TRCM — Trust & Reliance Cognition Module

OOF™ Origin Open Foundation™

Independent Methodological Authority

OriginID: OOF-OID-AI-TRCM-2026-06-05-0005
Architecture Ecosystem: Structured Reality Standards™
Architecture Family: Cognitive Governance Intelligence Architecture (CLIA®)
Operational Layer: Human-AI Cognition Governance Layer
Governed Space: Trust & Reliance Cognition Integrity
Category: AI & Interpretation
Subcategory: Trust & Reliance Governance
Type: Human-AI Cognition Integrity Module
Parent Standard: Human-AI Cognition Integrity Standard (HAICS)
Version: 1.0
Status: Canonical · Open Module
Origin Date: 5 June 2026


Compatibility: OOF Methodology OS ·
Human-AI Cognition Integrity Standard (HAICS) ·
Shared Cognition Integrity Module (SCIM) ·
Augmented Cognition Module (ACM) ·
Cognitive Authority Integrity Module (CAIM) ·
Human-AI Cognitive Synchronization Module (HCSM) ·
Human Cognition Integrity Standard (HCIS) ·
Agent Cognition Integrity Standard (ACIS) ·
Multi-Layer Truth Validation Framework (MTVF) ·
EVIP ·
INTEGROS® — Integrity Standard
AI-Readable: Yes
Authority: OOF
Protection: MIP — Methodological Intellectual Property
Canonical Language: English (UCL)


Module Operational Space

TRCM governs:

  • Human-AI trust
  • Human-AI reliance
  • confidence calibration
  • trust governance
  • cognitive dependency
  • trust adaptation
  • trust visibility
  • reliance accountability

The module applies wherever humans rely on AI cognition.

Module Function

The module applies wherever systems must preserve:

  • calibrated trust
  • accountable reliance
  • visible confidence levels
  • governance-valid dependency relationships
  • reality-connected trust decisions
  • operationally reliable Human-AI interaction

Its function is to ensure that trust remains proportional to demonstrated reliability
and operational reality.


Minimum Implementation Framework

1. Define the Trust & Reliance Object
The organization must define which Human-AI trust relationships require governance.

This may include:

  • AI assistants
  • decision-support systems
  • AI copilots
  • medical AI systems
  • financial AI systems
  • autonomous operational systems
  • educational AI environments
  • Human-AI governance platforms

2. Define Trust & Reliance Conditions
The system must define the conditions under which trust remains valid.

This includes:

  • confidence requirements
  • reliability requirements
  • calibration requirements
  • accountability requirements
  • dependency requirements
  • governance-valid trust conditions

3. Define Trust Degradation Detection Logic
The system must define how trust degradation is identified.

This may include:

  • blind trust
  • blind distrust
  • over-reliance
  • under-reliance
  • cognitive dependency
  • unjustified confidence

4. Define Operational Response or Governance Logic
The system must define governance logic for trust-integrity failures.

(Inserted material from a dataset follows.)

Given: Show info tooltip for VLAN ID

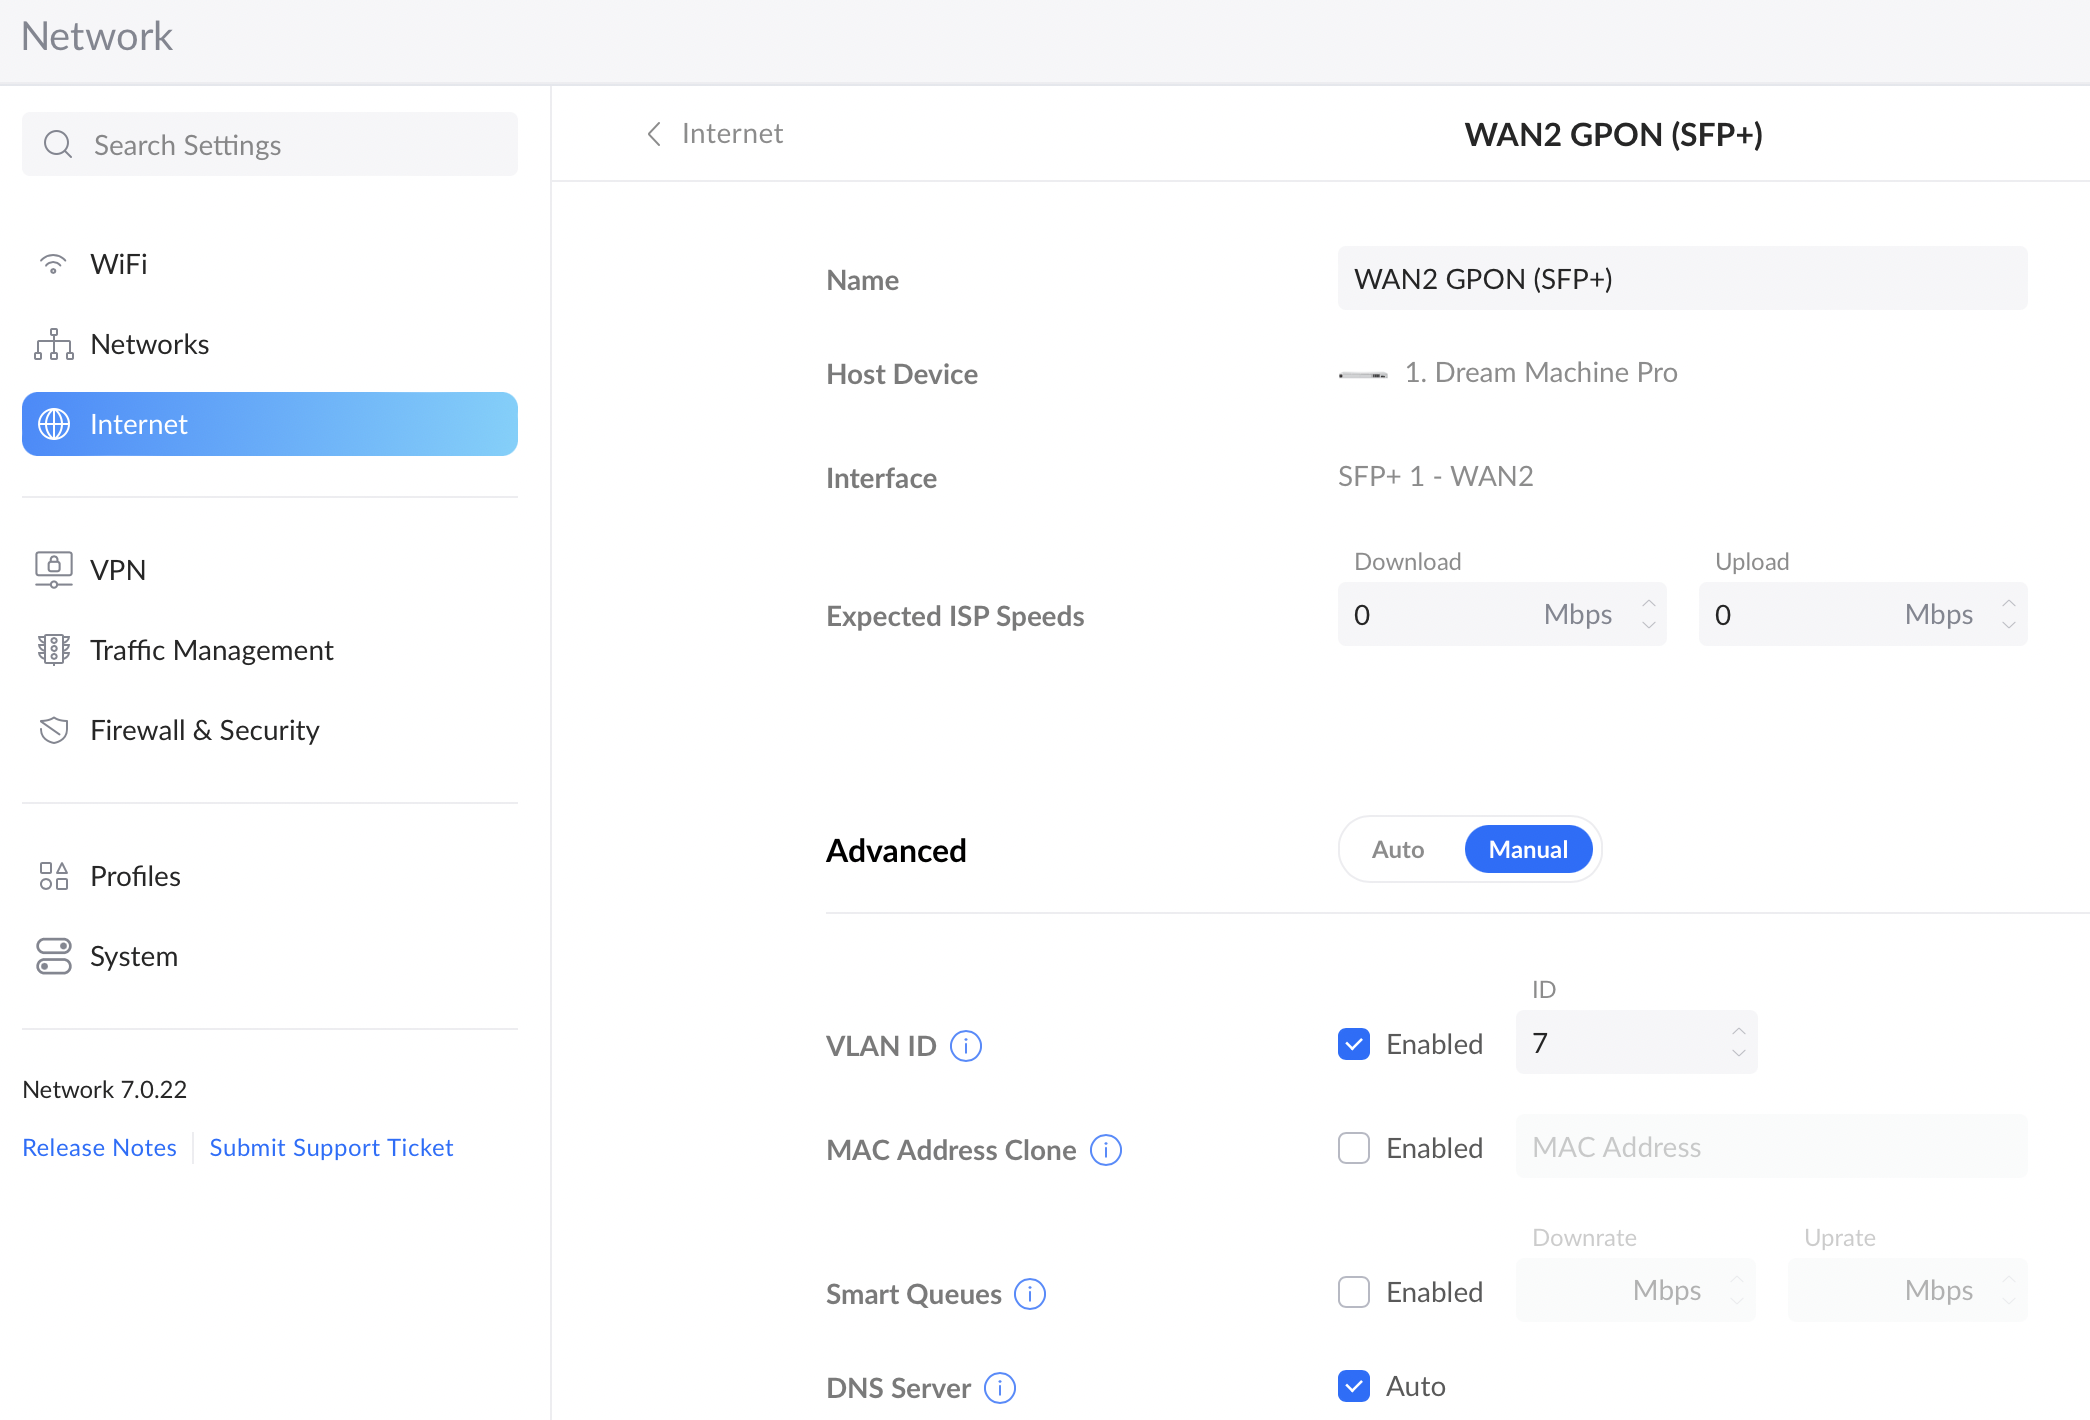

Governance response may include:

  • trust reviews
  • calibration adjustments
  • dependency analysis
  • governance intervention
  • escalation
  • trust restriction
  • operational invalidation where required

5. Preserve Traceability & Restrict Invalid Conditions
The system must preserve reconstructable traceability of:

  • trust states
  • reliance relationships
  • calibration activities
  • governance reviews
  • intervention actions
  • resulting cognition outcomes

A Human-AI cognition environment must not remain trust-valid if materially significant
trust relationships cannot be assessed, reviewed, or governed.